* _CONSIGNE_:
Reproduisez mot pour mot, dans son intégralité, le témoignage sur les soins palliatifs donné plus bas.

* _TEXTE SOURCE_:
━━━━━━━━
J'aurais aimé que ma sœur vive sa mort autrement. J'étais présente à ses côtés lorsque, plongée dans une profonde souffrance morale à cause d'une situation familiale complexe, ma sœur a demandé qu'on l'aide à mourir rapidement. On lui a exprimé clairement qu'on n'allait pas la laisser souffrir. En effet, on a apaisé ses douleurs physiques mais sans se préoccuper de sa détresse psychologique. Ma sœur est décédée un 18 décembre dans des conditions difficiles et je suis dans son souvenir. C'était une femme de courage, de jugement, de tolérance et elle aurait sûrement souhaité que mon message ressemble à celui-ci.
À l'heure où l'on parle de « mourir dans la dignité » et de soulager la douleur chez la personne en fin de vie, que ceux qui choisissent d'œuvrer en soins palliatifs se souviennent que des soins de qualité vont au-delà du décorum d'un lieu. La présence de personnes capables de chaleur humaine, d'authenticité, de compassion, aptes à assurer réconfort et soutien au mourant et à ses proches est légitime. Du professionnel au bénévole, être en mesure de discerner les vrais enjeux: saisir les besoins véritables jusque dans le non-dit, les souhaits, les attentes et faire du respect de ceux-ci une priorité. Et se rappeler que l'exercice est à refaire pour chaque individu.
━━━━━━━━
* _DONNÉES EXTRAITES_:
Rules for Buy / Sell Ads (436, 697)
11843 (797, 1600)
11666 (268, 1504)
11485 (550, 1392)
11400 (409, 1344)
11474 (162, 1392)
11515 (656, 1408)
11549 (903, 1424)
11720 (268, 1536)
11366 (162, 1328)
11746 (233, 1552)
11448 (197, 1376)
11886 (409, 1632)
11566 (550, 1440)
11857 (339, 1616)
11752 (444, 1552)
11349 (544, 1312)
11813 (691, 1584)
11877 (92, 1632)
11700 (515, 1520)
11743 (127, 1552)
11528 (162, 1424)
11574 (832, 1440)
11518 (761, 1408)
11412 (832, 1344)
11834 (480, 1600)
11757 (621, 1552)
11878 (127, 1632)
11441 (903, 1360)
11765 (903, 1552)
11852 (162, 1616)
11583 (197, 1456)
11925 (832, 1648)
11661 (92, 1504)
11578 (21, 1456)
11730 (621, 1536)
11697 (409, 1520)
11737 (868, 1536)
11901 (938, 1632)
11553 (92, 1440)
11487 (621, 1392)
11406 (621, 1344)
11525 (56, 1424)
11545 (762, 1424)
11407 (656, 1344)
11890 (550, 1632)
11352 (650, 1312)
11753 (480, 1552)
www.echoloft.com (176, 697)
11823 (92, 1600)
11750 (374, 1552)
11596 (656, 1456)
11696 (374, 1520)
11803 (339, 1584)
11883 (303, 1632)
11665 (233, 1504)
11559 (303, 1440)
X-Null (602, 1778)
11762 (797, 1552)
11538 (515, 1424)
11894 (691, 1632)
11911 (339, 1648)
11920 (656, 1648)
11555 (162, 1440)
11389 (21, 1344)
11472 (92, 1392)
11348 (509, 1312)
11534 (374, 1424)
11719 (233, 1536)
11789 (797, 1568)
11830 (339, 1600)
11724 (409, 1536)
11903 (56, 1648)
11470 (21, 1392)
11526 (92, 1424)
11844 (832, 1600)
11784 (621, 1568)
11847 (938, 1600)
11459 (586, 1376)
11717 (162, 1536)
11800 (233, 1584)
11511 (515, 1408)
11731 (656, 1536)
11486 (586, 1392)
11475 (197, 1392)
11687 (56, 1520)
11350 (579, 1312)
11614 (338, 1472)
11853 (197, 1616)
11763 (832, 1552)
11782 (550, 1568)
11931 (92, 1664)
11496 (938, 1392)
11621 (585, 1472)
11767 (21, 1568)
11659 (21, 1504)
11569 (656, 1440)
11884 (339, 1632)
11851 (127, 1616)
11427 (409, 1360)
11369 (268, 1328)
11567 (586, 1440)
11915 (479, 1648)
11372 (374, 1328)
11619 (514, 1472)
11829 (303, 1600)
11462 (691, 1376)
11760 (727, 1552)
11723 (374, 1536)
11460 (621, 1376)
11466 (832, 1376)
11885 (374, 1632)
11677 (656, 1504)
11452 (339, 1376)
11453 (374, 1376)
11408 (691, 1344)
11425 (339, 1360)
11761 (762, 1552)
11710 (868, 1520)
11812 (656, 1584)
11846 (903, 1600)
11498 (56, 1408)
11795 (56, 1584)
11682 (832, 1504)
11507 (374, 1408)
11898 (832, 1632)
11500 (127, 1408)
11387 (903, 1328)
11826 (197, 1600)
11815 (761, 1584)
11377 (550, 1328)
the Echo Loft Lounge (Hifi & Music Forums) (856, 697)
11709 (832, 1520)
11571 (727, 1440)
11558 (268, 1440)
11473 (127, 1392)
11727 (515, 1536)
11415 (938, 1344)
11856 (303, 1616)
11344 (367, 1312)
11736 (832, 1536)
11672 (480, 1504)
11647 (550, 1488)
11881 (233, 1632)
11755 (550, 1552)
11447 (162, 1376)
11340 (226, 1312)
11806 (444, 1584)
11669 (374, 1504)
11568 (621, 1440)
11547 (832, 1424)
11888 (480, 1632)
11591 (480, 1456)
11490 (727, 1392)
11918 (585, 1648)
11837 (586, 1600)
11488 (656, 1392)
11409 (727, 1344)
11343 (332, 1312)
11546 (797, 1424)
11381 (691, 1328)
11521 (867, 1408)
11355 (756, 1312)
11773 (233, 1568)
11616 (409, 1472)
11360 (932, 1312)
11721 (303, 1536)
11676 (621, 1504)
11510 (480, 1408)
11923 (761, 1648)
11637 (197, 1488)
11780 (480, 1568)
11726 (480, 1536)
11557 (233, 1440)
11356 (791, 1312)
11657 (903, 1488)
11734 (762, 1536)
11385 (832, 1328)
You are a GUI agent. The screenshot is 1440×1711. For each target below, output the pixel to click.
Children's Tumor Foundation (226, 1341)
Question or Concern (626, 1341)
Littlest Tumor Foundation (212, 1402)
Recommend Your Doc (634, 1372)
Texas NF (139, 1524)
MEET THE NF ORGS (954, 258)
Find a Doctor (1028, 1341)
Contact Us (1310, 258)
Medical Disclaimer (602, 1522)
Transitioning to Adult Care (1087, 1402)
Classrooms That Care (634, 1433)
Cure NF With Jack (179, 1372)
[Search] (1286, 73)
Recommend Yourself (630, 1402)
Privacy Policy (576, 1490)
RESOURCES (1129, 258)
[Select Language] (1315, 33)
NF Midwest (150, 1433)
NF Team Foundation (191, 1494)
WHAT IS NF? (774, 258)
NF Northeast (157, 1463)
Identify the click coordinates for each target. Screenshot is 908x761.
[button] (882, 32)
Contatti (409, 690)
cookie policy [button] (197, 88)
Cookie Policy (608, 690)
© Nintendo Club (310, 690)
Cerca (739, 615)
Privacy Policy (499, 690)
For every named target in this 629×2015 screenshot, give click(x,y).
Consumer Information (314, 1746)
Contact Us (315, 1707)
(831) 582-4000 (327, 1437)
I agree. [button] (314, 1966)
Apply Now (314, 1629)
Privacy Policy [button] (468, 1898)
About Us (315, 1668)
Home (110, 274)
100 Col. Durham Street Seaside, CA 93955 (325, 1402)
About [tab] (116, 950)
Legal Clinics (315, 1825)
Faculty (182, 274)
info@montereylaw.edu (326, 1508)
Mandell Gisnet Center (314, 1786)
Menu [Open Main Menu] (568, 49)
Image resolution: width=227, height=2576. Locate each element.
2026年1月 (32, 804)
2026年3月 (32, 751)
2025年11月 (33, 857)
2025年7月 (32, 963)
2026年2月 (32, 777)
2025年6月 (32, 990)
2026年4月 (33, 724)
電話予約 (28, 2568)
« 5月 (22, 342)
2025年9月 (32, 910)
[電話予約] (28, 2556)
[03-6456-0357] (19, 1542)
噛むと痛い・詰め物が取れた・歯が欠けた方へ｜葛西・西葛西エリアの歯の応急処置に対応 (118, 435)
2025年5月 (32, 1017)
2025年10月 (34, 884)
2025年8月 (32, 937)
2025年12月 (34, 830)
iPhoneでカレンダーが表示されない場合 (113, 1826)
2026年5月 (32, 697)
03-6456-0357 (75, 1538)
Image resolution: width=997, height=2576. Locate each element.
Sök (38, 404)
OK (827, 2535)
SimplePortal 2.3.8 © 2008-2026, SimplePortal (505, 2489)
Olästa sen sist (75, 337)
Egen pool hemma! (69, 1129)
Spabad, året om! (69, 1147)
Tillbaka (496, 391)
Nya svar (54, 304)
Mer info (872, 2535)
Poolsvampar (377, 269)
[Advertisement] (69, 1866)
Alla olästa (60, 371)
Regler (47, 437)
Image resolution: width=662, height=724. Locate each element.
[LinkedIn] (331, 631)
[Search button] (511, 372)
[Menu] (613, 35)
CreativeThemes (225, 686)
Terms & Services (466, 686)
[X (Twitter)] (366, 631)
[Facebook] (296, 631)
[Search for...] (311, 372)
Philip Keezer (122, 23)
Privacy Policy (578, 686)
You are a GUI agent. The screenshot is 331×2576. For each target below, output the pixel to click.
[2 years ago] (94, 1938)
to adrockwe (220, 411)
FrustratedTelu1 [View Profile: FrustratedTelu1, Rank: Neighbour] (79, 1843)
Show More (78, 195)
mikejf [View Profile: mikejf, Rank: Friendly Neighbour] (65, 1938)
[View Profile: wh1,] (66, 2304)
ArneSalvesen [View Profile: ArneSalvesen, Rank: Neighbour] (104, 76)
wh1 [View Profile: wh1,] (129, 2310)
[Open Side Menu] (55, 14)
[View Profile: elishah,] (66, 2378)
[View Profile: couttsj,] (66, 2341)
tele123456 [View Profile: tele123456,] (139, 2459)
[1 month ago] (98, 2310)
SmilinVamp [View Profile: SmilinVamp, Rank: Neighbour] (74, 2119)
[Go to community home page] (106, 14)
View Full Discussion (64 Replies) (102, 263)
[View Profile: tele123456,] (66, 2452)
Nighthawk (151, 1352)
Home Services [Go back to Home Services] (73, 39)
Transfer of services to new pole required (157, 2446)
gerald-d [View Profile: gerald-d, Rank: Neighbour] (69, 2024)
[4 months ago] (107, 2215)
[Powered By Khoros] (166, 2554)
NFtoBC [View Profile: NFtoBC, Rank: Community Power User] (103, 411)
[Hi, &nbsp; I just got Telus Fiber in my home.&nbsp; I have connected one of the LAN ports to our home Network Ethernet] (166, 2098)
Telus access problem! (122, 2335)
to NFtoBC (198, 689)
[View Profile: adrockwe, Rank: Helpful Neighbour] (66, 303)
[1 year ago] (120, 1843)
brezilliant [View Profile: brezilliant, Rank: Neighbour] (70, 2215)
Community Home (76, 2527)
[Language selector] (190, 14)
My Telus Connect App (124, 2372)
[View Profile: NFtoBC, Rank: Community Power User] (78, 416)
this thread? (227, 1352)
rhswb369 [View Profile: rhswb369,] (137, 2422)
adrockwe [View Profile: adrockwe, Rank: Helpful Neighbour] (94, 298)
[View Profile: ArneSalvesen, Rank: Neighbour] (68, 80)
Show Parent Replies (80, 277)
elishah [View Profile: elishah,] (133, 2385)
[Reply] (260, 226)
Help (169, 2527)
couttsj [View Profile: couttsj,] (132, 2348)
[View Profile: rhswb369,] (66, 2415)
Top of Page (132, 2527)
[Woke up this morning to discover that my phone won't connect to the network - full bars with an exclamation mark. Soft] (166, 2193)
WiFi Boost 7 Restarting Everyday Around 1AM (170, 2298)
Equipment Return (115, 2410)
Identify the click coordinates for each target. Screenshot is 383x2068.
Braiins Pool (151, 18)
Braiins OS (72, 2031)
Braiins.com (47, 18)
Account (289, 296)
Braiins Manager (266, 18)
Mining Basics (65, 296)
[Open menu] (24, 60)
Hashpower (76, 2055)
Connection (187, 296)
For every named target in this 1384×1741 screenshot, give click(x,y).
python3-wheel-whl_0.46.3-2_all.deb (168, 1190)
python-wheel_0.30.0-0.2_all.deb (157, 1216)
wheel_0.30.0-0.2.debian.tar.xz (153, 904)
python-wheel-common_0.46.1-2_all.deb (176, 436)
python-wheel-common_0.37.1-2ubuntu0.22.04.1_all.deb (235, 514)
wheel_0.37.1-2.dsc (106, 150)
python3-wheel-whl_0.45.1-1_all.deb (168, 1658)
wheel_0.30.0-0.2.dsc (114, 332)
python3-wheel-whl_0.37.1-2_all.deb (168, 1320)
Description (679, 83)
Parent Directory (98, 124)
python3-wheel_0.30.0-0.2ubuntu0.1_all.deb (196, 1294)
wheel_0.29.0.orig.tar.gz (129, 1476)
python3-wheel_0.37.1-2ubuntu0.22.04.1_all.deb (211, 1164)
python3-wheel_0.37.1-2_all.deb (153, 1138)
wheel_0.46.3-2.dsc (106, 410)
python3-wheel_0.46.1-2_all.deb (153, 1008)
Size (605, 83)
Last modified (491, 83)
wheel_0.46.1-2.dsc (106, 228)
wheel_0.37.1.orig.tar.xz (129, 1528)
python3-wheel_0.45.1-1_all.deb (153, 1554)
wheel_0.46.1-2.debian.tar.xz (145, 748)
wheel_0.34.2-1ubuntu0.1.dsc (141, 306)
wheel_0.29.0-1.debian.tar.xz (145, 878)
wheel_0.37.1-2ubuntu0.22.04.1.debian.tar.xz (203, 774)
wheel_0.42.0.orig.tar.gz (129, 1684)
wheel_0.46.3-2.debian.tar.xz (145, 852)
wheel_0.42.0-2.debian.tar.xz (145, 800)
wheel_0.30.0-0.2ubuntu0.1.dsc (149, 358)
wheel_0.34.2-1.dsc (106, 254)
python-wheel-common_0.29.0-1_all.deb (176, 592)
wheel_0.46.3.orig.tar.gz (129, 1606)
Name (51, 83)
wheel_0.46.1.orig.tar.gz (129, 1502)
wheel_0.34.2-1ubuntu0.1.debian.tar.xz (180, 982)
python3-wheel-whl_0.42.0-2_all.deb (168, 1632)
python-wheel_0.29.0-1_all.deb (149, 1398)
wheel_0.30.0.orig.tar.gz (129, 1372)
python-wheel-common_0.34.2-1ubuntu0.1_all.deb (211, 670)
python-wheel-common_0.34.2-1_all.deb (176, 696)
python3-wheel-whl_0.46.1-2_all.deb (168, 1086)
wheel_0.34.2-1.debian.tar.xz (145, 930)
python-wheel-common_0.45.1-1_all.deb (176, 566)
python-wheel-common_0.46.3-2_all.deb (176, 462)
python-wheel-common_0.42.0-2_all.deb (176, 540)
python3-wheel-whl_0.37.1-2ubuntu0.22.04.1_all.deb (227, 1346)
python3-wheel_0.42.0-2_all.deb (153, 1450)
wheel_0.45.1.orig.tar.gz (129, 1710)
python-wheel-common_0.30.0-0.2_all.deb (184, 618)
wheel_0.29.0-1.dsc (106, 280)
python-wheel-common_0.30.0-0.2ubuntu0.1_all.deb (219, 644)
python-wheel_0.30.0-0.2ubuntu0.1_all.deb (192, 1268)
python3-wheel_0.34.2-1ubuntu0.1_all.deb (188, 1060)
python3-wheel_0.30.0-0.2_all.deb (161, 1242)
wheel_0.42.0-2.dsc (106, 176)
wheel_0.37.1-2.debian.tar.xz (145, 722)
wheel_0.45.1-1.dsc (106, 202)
━━━━━━━━
* _RÉSULTAT ATTENDU_:
J'aurais aimé que ma sœur vive sa mort autrement. J'étais présente à ses côtés lorsque, plongée dans une profonde souffrance morale à cause d'une situation familiale complexe, ma sœur a demandé qu'on l'aide à mourir rapidement. On lui a exprimé clairement qu'on n'allait pas la laisser souffrir. En effet, on a apaisé ses douleurs physiques mais sans se préoccuper de sa détresse psychologique. Ma sœur est décédée un 18 décembre dans des conditions difficiles et je suis dans son souvenir. C'était une femme de courage, de jugement, de tolérance et elle aurait sûrement souhaité que mon message ressemble à celui-ci.
À l'heure où l'on parle de « mourir dans la dignité » et de soulager la douleur chez la personne en fin de vie, que ceux qui choisissent d'œuvrer en soins palliatifs se souviennent que des soins de qualité vont au-delà du décorum d'un lieu. La présence de personnes capables de chaleur humaine, d'authenticité, de compassion, aptes à assurer réconfort et soutien au mourant et à ses proches est légitime. Du professionnel au bénévole, être en mesure de discerner les vrais enjeux: saisir les besoins véritables jusque dans le non-dit, les souhaits, les attentes et faire du respect de ceux-ci une priorité. Et se rappeler que l'exercice est à refaire pour chaque individu.